Detroit’s problems put a glaring spotlight on America’s loss of the massive industrial base that made us a world superpower. Many of the major industries and manufacturing enterprises that once dominated the American economy have been shipped overseas. To stay competitive with the flood of cheap foreign products that have inundated our markets, American businesses have been moving manufacturing plants overseas where labor and often transportation and natural resources are cheaper. Since 2001, millions of U.S. manufacturing jobs have been lost, contributing to the more than 10 million Americans now unemployed.

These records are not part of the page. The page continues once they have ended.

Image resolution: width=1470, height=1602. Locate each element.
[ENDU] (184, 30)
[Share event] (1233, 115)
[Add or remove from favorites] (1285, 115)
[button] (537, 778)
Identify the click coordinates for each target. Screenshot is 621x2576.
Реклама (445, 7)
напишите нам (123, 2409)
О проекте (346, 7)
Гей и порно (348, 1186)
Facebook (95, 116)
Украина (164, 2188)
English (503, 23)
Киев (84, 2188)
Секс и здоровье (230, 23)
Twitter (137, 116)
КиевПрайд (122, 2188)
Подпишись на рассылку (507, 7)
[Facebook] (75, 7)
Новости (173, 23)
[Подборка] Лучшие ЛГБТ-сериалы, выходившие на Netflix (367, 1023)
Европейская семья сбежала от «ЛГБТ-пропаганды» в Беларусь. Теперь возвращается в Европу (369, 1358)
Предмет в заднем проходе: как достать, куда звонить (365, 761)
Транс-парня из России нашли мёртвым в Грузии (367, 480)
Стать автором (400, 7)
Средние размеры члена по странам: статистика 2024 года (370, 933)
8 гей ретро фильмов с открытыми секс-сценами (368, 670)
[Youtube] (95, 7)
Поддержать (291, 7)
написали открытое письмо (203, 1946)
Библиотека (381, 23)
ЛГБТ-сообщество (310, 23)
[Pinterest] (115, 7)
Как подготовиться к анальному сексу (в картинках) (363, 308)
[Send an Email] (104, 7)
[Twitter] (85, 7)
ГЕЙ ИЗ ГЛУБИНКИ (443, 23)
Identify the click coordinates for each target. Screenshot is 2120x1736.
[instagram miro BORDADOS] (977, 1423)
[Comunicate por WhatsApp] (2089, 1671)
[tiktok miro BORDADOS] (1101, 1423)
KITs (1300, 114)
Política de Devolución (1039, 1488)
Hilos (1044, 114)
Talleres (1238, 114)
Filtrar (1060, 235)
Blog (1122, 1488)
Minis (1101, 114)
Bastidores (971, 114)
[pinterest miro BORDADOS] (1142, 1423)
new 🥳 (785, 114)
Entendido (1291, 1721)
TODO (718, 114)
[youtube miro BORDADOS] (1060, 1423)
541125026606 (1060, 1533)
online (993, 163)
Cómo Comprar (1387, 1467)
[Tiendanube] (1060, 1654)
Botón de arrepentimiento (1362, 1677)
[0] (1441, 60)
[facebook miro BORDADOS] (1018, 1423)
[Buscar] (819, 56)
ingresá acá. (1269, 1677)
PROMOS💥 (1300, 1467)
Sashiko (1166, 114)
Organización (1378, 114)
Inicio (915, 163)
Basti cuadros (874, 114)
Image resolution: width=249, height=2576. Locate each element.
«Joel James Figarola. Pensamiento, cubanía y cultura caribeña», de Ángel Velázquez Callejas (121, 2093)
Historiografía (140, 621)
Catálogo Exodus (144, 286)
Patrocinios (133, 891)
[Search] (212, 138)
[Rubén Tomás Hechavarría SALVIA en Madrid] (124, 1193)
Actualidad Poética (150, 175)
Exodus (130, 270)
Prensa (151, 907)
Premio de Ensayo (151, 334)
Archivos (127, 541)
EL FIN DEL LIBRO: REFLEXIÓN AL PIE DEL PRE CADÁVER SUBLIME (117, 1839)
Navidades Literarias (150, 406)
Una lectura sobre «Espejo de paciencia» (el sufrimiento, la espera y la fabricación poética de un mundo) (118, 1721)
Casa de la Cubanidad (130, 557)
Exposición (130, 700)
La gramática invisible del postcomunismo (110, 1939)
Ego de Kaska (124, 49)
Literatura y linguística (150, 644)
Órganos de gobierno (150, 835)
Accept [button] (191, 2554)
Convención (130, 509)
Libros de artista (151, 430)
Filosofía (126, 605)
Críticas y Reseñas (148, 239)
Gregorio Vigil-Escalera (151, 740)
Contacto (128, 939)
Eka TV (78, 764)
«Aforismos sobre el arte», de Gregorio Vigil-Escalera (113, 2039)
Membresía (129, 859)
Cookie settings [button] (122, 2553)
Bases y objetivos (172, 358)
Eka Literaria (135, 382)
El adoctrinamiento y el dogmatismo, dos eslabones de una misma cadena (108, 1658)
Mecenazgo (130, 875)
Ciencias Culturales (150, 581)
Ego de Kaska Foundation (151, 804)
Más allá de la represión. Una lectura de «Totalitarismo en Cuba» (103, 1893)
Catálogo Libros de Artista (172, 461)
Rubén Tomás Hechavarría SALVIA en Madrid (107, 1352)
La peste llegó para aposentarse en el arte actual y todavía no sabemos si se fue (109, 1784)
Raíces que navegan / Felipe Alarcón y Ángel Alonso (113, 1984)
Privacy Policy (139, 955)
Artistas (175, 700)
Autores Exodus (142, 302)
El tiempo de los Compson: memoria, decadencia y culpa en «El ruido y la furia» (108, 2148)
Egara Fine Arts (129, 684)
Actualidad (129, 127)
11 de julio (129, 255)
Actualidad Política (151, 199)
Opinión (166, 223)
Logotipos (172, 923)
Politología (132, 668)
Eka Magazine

Politicians are just beginning to understand the high economic price exacted by outsourcing our manufacturing base.
In a recent column posted on the Alliance for American Manufacturing’s blog ManufactureThis, the economic benefits of manufacturing jobs were explained by Peter Navarro, a CNBC contributor and professor at the Paul Merage School of Business at the University of California-Irvine. “Without a robust manufacturing base, the U.S. economy will lack the core strength to sustain any robust longer-term economic growth,” Navarro says. With nearly 3 million American workers relying on the auto industry and its supply chain for their income, America can’t afford to lose an industry that constitutes one-fifth of the 15 million manufacturing jobs left in America.
It’s the “multiplier effect,” the ability to create jobs downstream, that makes manufacturing jobs so valuable to economic stability and growth. Service jobs, which account for the bulk of U.S. jobs today, have a multiplier effect that is less than half that of manufacturing jobs. As Navarro explains, “This means that for every one job created — or saved! — in manufacturing, an additional four to five jobs are created downstream — from cops, firefighters, and teachers to dry cleaners, insurance agents, plumbers, and real estate brokers.”
But the economic effect of manufacturing jobs is even greater because they generally pay more than service sector jobs. This means more money going back into the economy, Navarro points out. Bailing out the auto industry, one of America’s last major manufacturers, is essential to our economic recovery. As Navarro says, “the U.S. economy will still never return to its former levels of long-term growth, glory and prosperity without a full restoration of its manufacturing base.”